Even though the book series has many similarities to ACOTAR, I can say the story flies on its own. It’s not a copycat, but probably the influence other stories have in any author’s mind. In fact, there are some aspects that remind me too of “The Folk of the Air.” Curious enough, this series description states “perfect for fans of The Cruel Prince, ACOTAR, and The Iron King.” So there you go folks.
Books 1 & 2
Book 1 and 2 were ok. I felt, especially in the first one, that the important moments of the story needed more work, meaning stronger arguments. I needed more ironclad justifications to understand the what and the why. Again, I’m a big fan of ACOTAR. I’m always looking for similar Fae stories. It’s not easy to create such compelling and well built plots that create enough suspense and deliver sound proof strategies and conflicts. I guess the practice makes the master. So, yes, these two-first books needed a bit more of that but they were well on their way.
I will comment, though, on the ending. They weren’t standalone books, but the cliffhangers weren’t exactly leaving you dramatically hanging. It felt more like the author’s words were draining by the end, so it was time to cut the sentence in two. The first half ends book 1, the second half starts book 2.
Moving to book 3, this one unfortunately was lacking for me. It’s difficult to write a review when there’s not much praise. I don’t like to sound like I know it all. I don’t want my words to discourage authors, if they rise to have that power at all. However, I can’t throw roses when I can’t find them.
Even though it’s interesting to give humans such power and even superiority over the Fae, I can’t pretend I like seeing such scared Fae. I mean, Fae have incredible powers. Can you really tell me that a tsunami wave couldn’t break a warship in two? Explain to me how is it that a plain human with only an iron dagger could outsmart two or three powerful Fae? Are you really saying that you strike your number one enemy and you don’t make sure the person is dead? How many times our protagonists and allies faced this same person over and over and they couldn’t take him out of the equation? It doesn’t make any sense to me.
Now, I get that humans have developed incredible iron weapons that the Fae should fear. Nonetheless, when they realize a war is coming, led by those human armies, there legs were almost shaking, to say the least. Is that how powerful Fae react, as if they are inferior? I can’t wrap my mind around this. Again, I find it eye-opening and surprising to see humans, a race that is usually portrayed as inferior and defenseless, with such confidence and resolve. That doesn’t mean that now the Fae must take the part of the defenseless cowered race. Can’t they be two powerful races that have different powers and weapons to face each other?

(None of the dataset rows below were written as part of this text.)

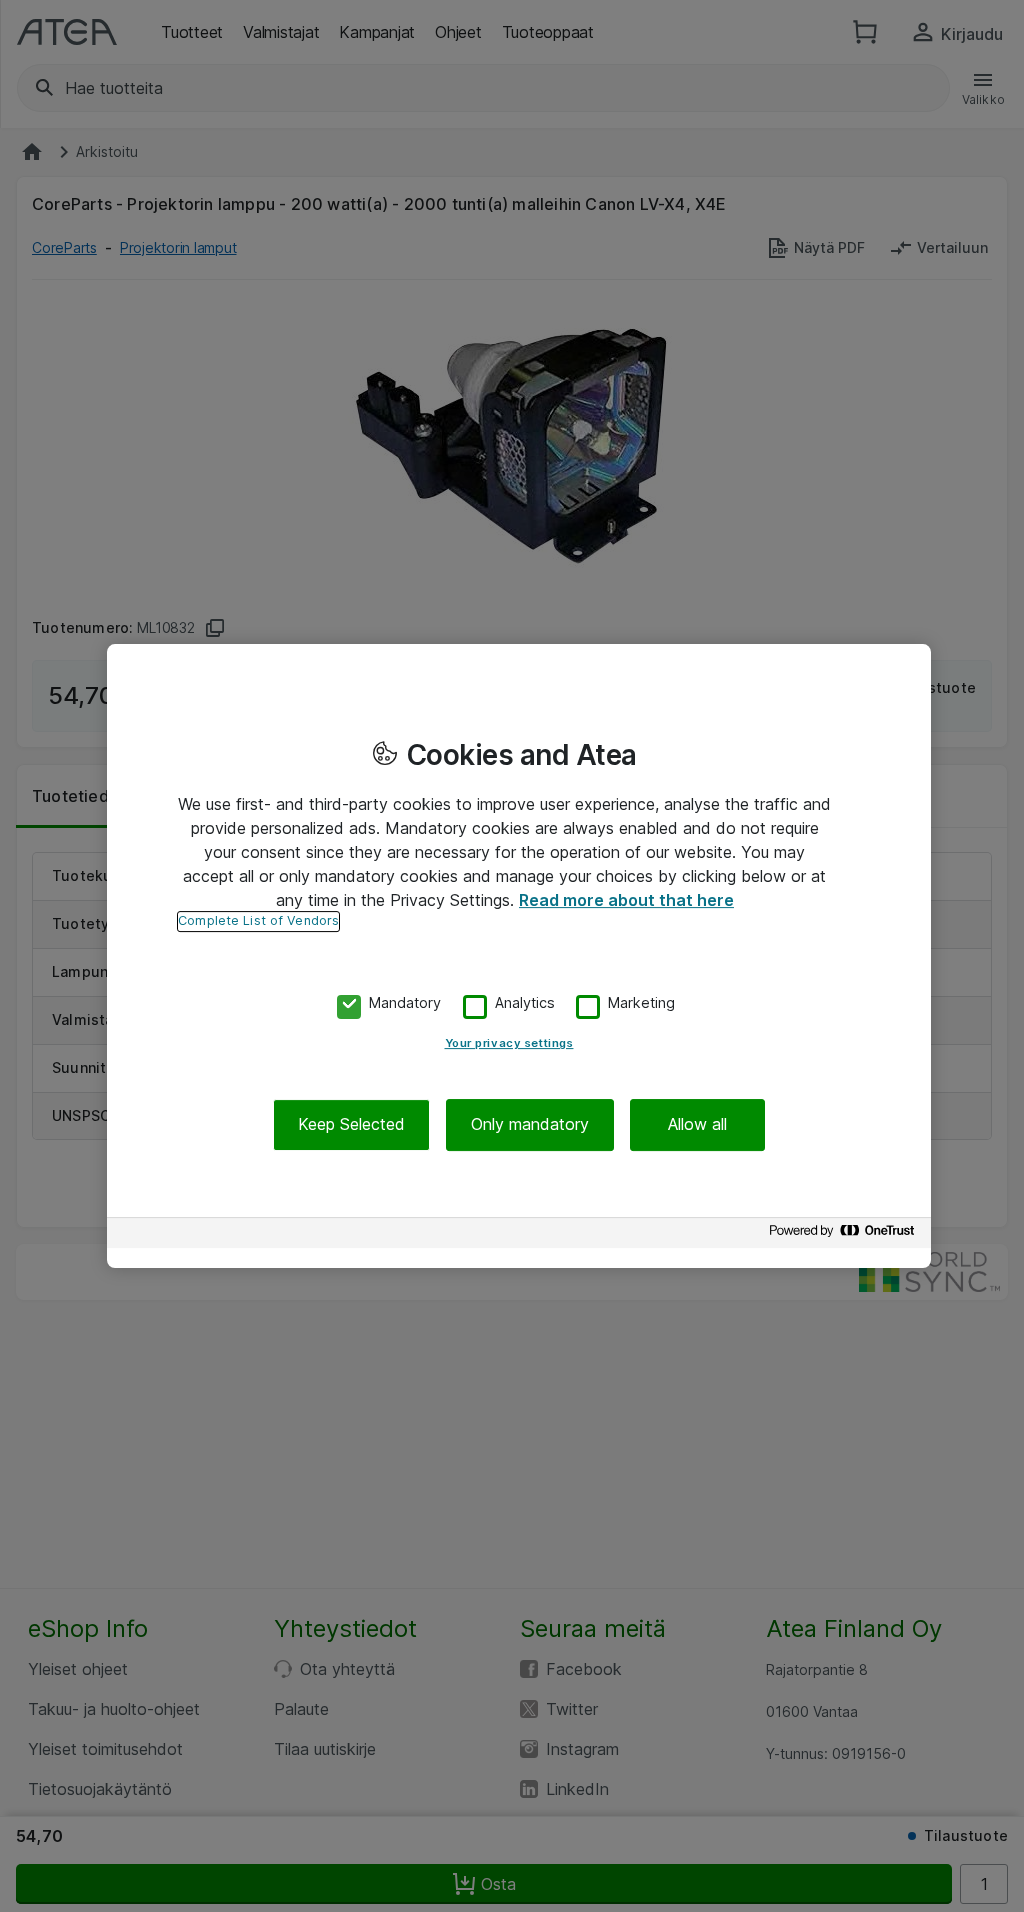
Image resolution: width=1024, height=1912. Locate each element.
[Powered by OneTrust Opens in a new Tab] (845, 1235)
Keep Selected (351, 1125)
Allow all (697, 1125)
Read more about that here (626, 900)
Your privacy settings (509, 1044)
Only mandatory (530, 1125)
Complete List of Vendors (258, 920)
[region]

I felt I was never going to finish the book.
Moreover, the story, especially in this final book, became too predictive. What was going to happen was too obvious. Therefore, it got boring and plain. I felt I was never going to finish the book. But the most important aspect of this, is that my making it predictable, the actions that took place lacked credibility for me as a reader. It didn’t make sense how certain characters wouldn’t realize what was going to happen because the scene was right there in front of them. Hence, my not taking immediate adequate action, it makes it look like the characters were a bit dumb. In other words, the strategy wasn’t really there, and this is what I mean when I say, how difficult it must be to create ironclad stories.
I still want more from Aspen and Evelyn, though. I’m not saying it was romantically lacking, at all. I’m just saying that when you like the chemistry and interactions between a couple, you always want more even after the story ends. This means that I’m probably going to read Tessonja’s other book series in the hope I’ll get glimpses of them.